While serving his South African sentence, handed down as it happened by one John Hlophe, Davison was investigated by the New Zealand medical authorities which have jurisdiction over foreign cases. They vindictively concluded that Davison was guilty of professional misconduct meaning that job opportunities in his native country have now vanished. Yet with high irony New Zealand law has recently changed following a referendum meaning that the assistance he gave his mother (and by implication in the South African cases) is no longer illegal and he awaits a royal pardon from the governor-general.

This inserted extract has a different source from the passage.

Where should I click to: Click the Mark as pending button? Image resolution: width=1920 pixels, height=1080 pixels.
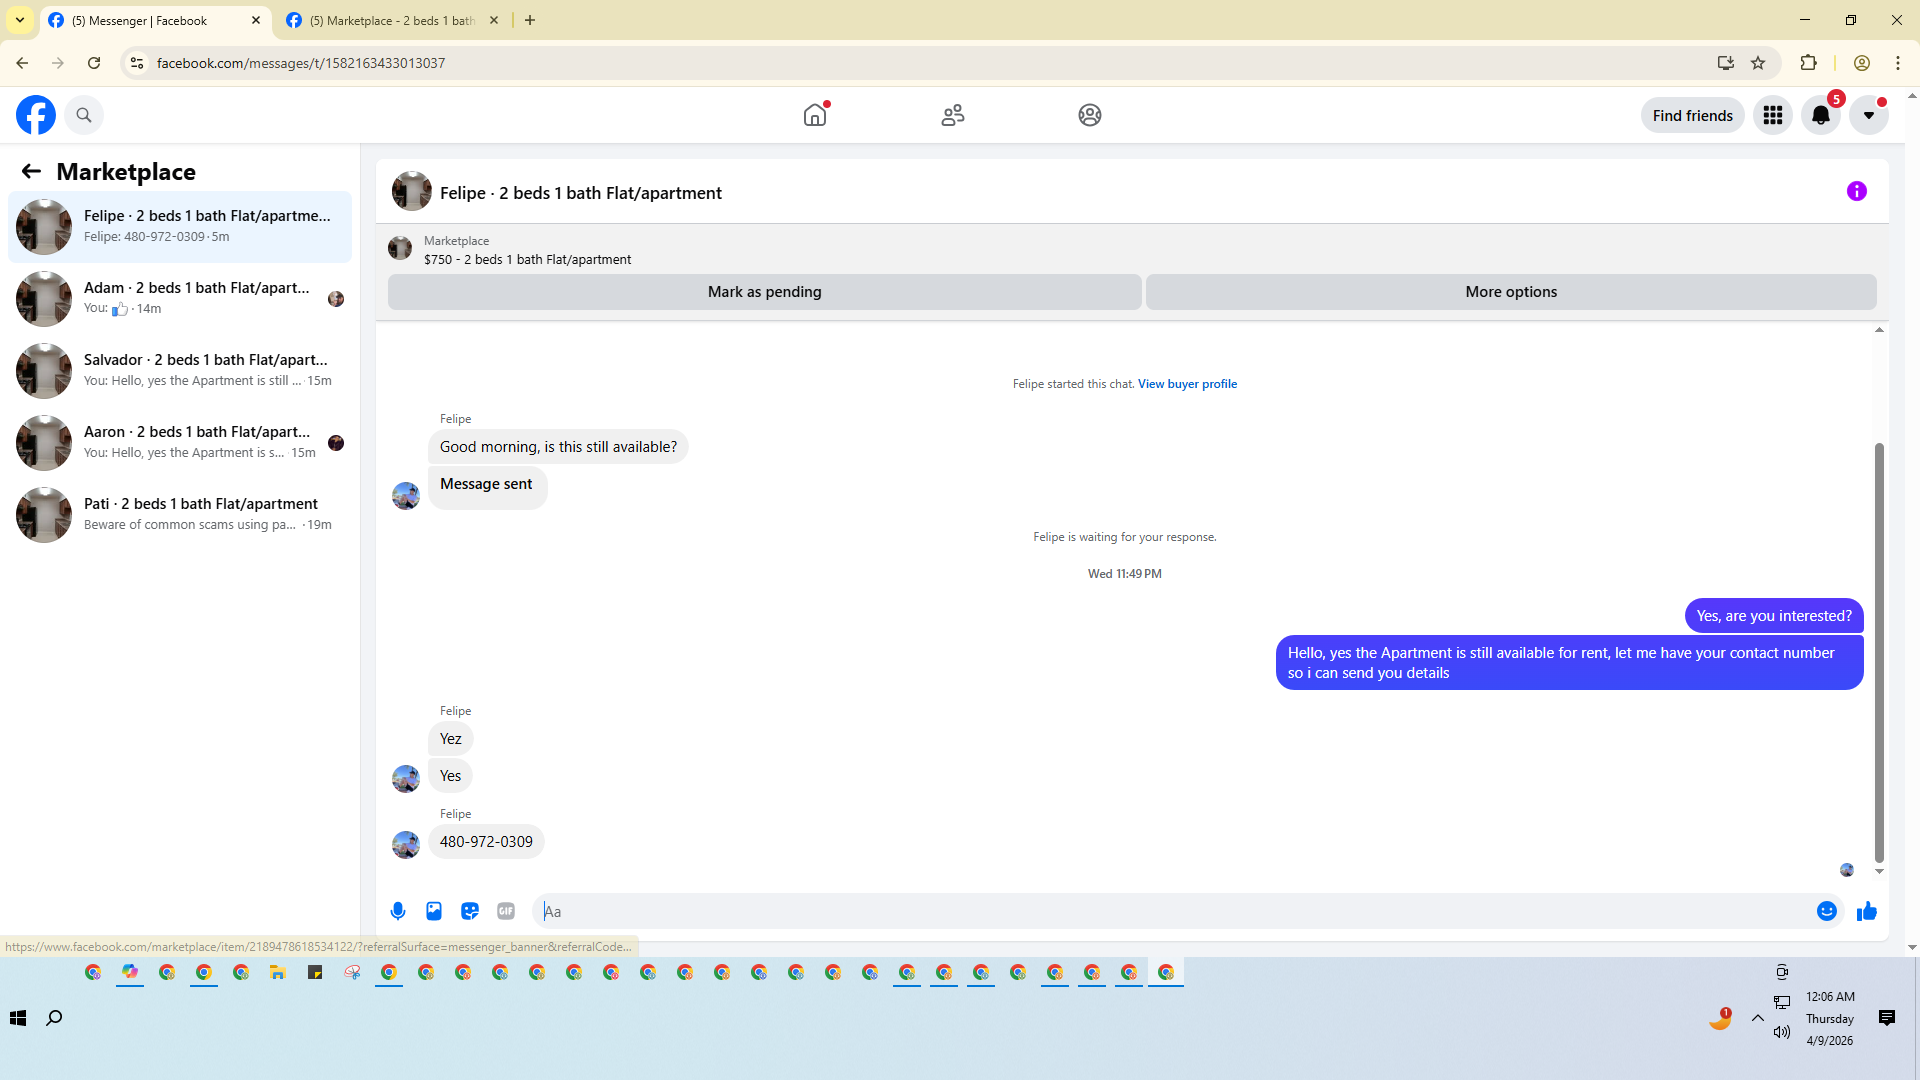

The cause of assisted suicide seems crystal clear and the equation of euthanasia and murder a legal nonsense. It is easy to see why Davison and millions of other people support Dignity SA and Exit International. But he remains an enigmatic and complicated character, almost a stranger in his own book. Perhaps that was his intention. Davison has researched in the field of cognitive neuroscience exploring the rationality of suicide under certain circumstances. When South African law matches New Zealand’s his academic work and practical efforts, and the support of that great South African Desmond Tutu, will have been vindicated.